◆ REQUIREMENT ◆
Write out exactly the lines below that run from the line containing "Privacy Laws (177, 2148)" through the last line of the records.

*** DATA RECORDS ***

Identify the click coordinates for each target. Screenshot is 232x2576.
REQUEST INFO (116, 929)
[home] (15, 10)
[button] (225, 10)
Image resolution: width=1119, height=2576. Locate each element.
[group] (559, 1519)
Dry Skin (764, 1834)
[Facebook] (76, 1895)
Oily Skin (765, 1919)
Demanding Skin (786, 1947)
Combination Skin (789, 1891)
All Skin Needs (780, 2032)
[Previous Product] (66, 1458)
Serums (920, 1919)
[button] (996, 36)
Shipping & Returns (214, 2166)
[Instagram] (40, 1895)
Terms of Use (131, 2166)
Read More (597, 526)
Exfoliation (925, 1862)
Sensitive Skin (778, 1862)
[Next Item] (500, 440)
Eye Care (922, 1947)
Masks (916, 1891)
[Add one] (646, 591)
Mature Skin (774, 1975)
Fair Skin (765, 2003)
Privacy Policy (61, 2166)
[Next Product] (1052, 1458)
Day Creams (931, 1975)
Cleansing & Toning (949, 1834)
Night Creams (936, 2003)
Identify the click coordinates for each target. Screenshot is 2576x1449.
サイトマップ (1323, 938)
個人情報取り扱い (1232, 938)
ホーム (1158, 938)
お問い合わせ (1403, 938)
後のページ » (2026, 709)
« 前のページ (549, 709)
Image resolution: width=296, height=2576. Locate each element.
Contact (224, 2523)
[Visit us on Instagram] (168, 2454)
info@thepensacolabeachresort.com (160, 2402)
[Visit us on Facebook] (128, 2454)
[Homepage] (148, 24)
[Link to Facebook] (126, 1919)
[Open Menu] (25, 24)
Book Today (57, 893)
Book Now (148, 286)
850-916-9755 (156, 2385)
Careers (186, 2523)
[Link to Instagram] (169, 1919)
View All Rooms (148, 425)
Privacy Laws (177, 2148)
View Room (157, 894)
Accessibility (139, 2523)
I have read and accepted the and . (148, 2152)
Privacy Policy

***

◆ RESULT FOR THIS TASK ◆
Privacy Laws (177, 2148)
View Room (157, 894)
Accessibility (139, 2523)
I have read and accepted the and . (148, 2152)
Privacy Policy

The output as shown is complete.